» **RECORDS FOR THE TASK**
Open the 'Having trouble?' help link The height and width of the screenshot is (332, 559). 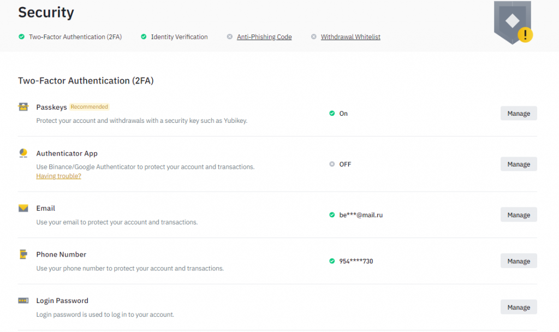58,176
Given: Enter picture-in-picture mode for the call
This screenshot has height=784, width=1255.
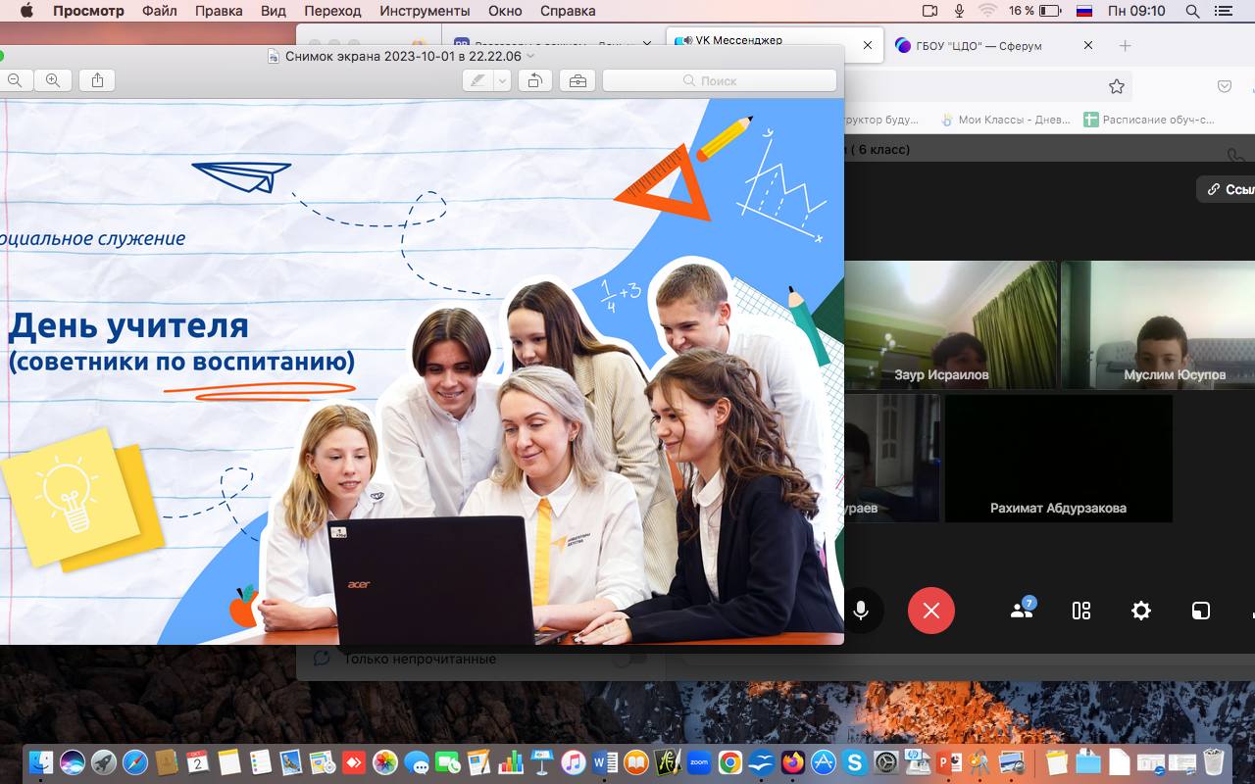Looking at the screenshot, I should pos(1200,611).
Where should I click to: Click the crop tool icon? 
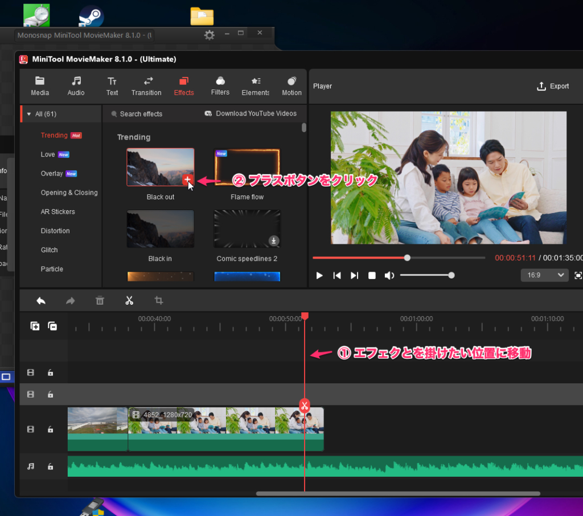159,301
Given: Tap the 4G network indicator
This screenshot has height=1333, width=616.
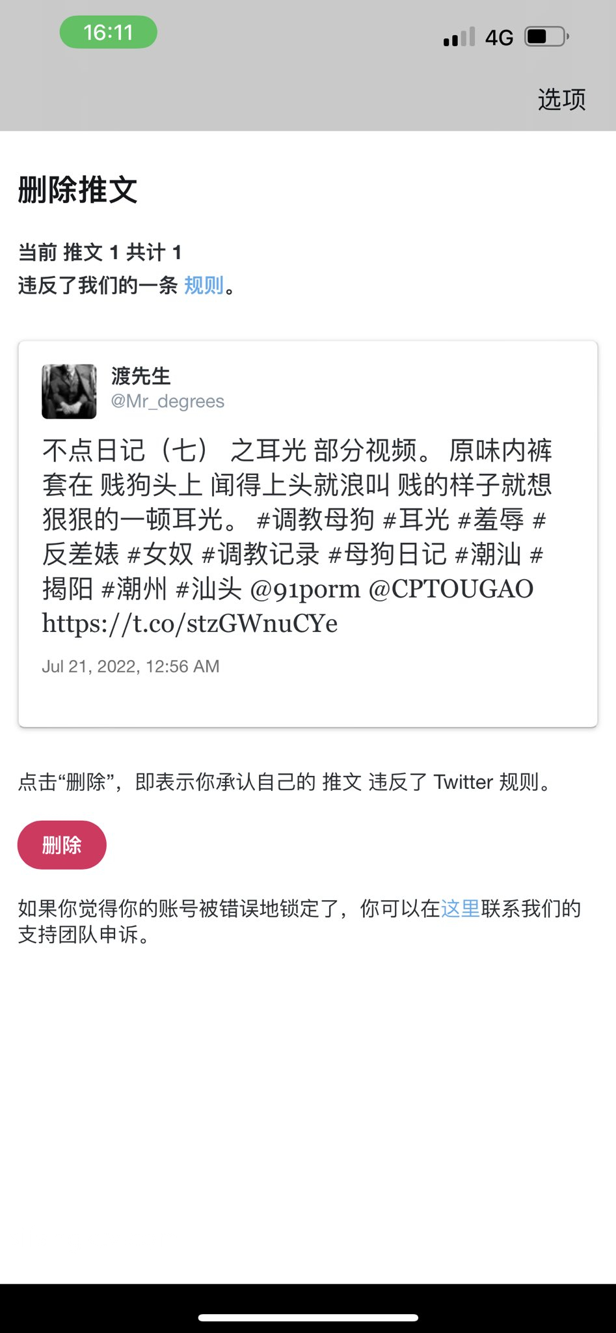Looking at the screenshot, I should pos(499,38).
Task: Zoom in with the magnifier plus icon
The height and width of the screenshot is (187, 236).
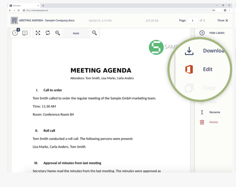Action: (57, 33)
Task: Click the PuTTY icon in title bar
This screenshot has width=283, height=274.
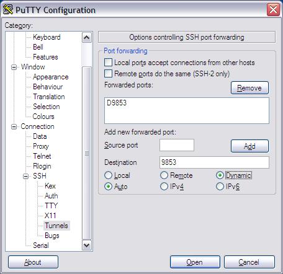Action: [8, 10]
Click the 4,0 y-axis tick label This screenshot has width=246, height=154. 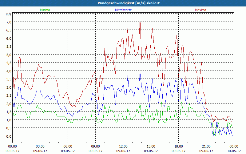[8, 71]
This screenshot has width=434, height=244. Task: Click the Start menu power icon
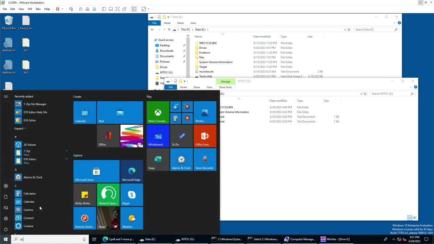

» **EXERCISE DESCRIPTION**
Look through the entries above and find each line where the word "Given" occurs; copy those lines.

» **EXERCISE OUTPUT**
Given: Enter picture-in-picture mode for the call
Given: Tap the 4G network indicator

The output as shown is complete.